Instructions to follow —
A bare count is the expected answer, namely the number of lines in the records that have the word "computer".

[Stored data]
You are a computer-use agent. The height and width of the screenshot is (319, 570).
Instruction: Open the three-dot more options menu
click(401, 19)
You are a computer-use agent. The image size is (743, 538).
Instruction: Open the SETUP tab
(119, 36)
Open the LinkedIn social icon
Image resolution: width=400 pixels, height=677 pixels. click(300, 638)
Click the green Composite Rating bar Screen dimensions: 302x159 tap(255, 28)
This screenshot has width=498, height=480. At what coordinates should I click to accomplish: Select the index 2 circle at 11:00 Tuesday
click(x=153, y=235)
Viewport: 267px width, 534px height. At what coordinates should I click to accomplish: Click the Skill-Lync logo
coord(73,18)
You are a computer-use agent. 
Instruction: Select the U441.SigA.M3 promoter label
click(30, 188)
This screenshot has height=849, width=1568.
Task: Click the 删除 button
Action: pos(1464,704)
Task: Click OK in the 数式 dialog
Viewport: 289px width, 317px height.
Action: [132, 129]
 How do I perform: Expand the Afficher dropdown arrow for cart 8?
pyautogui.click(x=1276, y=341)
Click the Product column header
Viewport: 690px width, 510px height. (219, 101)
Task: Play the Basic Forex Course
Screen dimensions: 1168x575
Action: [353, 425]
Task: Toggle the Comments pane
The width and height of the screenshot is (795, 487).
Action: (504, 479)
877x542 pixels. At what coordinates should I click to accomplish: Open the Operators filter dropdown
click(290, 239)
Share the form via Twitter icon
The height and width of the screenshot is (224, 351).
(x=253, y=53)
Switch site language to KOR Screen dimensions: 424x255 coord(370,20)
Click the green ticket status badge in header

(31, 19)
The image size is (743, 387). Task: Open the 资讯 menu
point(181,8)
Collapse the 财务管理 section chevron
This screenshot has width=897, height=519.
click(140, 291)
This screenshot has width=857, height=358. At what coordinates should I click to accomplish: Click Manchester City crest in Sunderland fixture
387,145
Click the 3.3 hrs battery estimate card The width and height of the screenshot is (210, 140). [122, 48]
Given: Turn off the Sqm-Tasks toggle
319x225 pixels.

Output for this task —
3